His eyes brightened, and he smiled. Professor Carlisle had one of the most expressive faces I’d ever seen. “Precisely. But how big do you think our invisible bag is? Could I, say, fit a car in it? Or an entire library of books?”
He looked directly at me, but I didn’t know how to answer his question.
Professor Carlisle clicked his tongue. “No guesses?”
Some jock in the front row leaned back in his seat. “I bet you could fit a car.”
Our professor cocked an eyebrow. “You think so, Mister James?”
“Sure,” he claimed. “I’ll betcha ten bucks after my Evoking Ceremony I’ll subconjure a car.”
Professor Carlisle smirked and stepped up to him with his hand out. “You’re on.”
The two of them shook on it, then Professor Carlisle turned to the door at the front of the lecture hall. He stepped behind it and put a door stopper in front of it to keep it open. Practically the whole class craned their necks to see what he was up to. I couldn’t see anything, until he shot back into the room sitting on a chest of drawers that was on wheels. He sat with his knees crossed and his arms held in the air, like he was making a grand entrance to a Vegas show or something. The chest of drawers spun once. He jumped off and nearly stumbled over his cat, but he made a clean landing. The class clapped and cheered for him.

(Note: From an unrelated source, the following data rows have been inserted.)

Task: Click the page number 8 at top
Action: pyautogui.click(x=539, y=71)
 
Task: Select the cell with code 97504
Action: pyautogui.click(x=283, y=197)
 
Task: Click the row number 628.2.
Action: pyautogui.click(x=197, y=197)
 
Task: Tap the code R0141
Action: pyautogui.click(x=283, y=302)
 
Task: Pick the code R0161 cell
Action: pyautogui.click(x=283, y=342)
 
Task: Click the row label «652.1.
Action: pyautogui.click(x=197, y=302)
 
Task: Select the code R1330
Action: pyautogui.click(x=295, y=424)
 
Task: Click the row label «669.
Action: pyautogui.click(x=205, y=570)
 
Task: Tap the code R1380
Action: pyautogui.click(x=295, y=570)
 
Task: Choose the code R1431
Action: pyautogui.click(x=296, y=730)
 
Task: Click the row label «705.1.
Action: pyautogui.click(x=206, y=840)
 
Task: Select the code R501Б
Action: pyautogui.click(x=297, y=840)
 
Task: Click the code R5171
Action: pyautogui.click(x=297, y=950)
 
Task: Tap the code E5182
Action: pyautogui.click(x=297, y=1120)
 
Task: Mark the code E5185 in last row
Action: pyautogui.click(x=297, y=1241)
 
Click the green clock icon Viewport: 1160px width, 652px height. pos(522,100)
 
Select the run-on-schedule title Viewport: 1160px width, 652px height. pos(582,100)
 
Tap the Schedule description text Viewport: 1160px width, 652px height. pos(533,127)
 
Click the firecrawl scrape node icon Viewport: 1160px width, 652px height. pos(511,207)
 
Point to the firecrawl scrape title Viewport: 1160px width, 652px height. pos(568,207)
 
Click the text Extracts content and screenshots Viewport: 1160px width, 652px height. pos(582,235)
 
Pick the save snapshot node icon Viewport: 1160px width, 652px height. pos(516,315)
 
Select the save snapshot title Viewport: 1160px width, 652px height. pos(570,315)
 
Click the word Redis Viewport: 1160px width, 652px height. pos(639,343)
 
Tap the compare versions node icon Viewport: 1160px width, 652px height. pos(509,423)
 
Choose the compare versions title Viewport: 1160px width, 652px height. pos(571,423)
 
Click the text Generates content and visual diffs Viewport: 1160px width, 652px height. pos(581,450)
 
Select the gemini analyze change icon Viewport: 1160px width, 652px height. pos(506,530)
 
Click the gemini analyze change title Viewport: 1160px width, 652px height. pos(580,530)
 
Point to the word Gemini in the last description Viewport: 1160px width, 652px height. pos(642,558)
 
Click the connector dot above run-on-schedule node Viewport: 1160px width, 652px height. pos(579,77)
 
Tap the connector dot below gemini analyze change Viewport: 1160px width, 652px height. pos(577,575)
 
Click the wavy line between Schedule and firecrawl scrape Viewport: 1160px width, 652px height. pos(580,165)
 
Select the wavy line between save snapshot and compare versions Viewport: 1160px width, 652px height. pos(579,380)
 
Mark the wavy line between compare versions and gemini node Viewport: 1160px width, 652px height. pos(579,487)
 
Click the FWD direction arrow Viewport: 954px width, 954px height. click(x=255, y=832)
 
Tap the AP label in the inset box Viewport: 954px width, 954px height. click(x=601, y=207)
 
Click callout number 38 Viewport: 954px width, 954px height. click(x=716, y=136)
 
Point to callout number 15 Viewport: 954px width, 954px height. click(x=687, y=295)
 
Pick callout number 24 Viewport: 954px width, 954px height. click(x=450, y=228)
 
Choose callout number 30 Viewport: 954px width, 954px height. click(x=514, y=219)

“Ladies and gentlemen, a chest of drawers!” Professor Carlisle gestured to it. It was dark mahogany and looked a lot like the dressers we had in our dorms, except it was longer and shorter. “This is approximately the size of your unique pocket universe. So by all means, Mister James, if you manage to subconjure a car, I’d be very in
terested to see that.”
Professor Carlisle turned back to the chest of drawers and conjured his cane, then started tapping it against the drawers. “This is all the space you get, ladies and gentlemen. In my opinion, it totally beats a duffel bag, and it definitely saves you money when you fly.”
The class chuckled.
A girl at the front of the room raised her hand. “What happens if you try to subconjure too much, if your space gets full?”
“Let me ask you this,” Professor Carlisle replied. “What would happen if I tried to fill this chest of drawers too full?”
“Well... the drawers wouldn’t close, obviously,” she said.
“Exactly,” Professor Carlisle said. “It’ll push back. Things will start spilling out. Simple as that.”
The jock eyed the chest of drawers. “So, what happens if you subconjure a person?”
Professor Carlisle raised an eyebrow. “Why, Mister James? Do you have plans to kidnap somebody?”
James sent a nervous glance around the room at the people who were laughing. “No. I just wondered, you know, could you survive it? The pocket universe?”
“I don’t know,” Professor Carlisle answered. “That’s another limitation to conjuring. You can’t subconjure a living thing.”
One of James’s friends leaned over to him. “There goes your kidnapping plans.”
“Shut up.” He shoved his friend.
I raised my hand, and Professor Carlisle called on me. “I’m curious, can things get lost? Like, if I wanted to subconjure something to hide it from someone, would they ever be able to find it? Or say I subconjured a valuable family heirloom, but I died before I had a chance to pass it on. Would it be lost forever?”
Professor Carlisle pressed his lips together firmly. “That’s a very good question, Miss Evers. And this is why I advise you never subconjure anything of value. That said, there are ways to retrieve items from someone else’s personal stash. However, it is a very complicated spell that requires more than one individual to perform and is only done on rare occasions. Why, Miss Evers? Is there something you’d like to retrieve?”